→ **Task goal**:
Begin at the line containing "The image size" and give again every line to the end of the records, exactly, without the pictures.
== Segment start ==
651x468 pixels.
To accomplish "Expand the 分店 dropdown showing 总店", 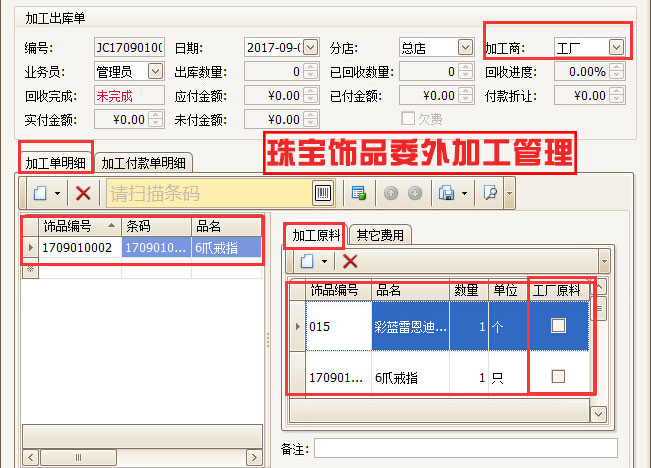I will pyautogui.click(x=464, y=47).
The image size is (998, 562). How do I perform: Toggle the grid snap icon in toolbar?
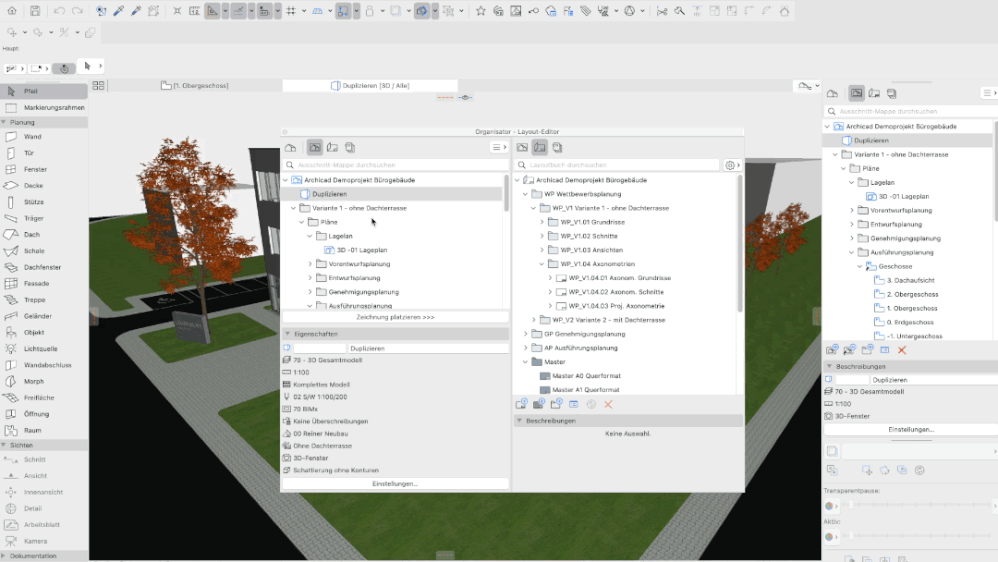coord(291,11)
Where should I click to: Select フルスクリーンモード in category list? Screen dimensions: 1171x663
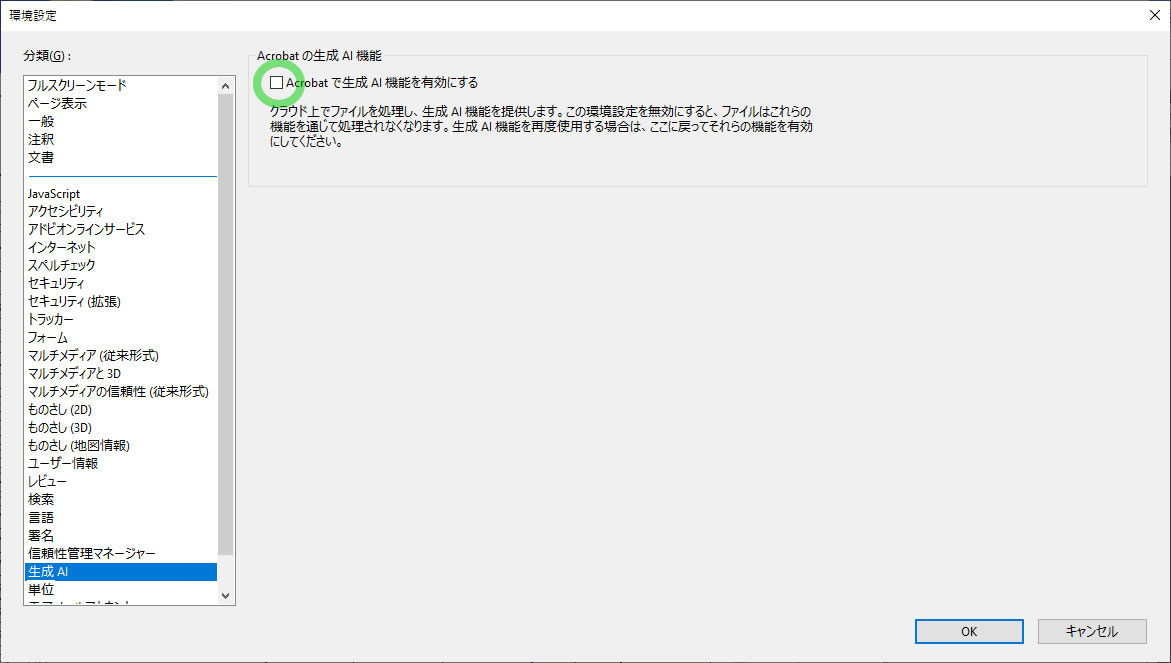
== Segment end ==
→ **Written response**:
The image size is (998, 562). How do I perform: Toggle the grid snap icon in toolbar?
coord(291,11)
Where should I click to: Select フルスクリーンモード in category list? Screen dimensions: 1171x663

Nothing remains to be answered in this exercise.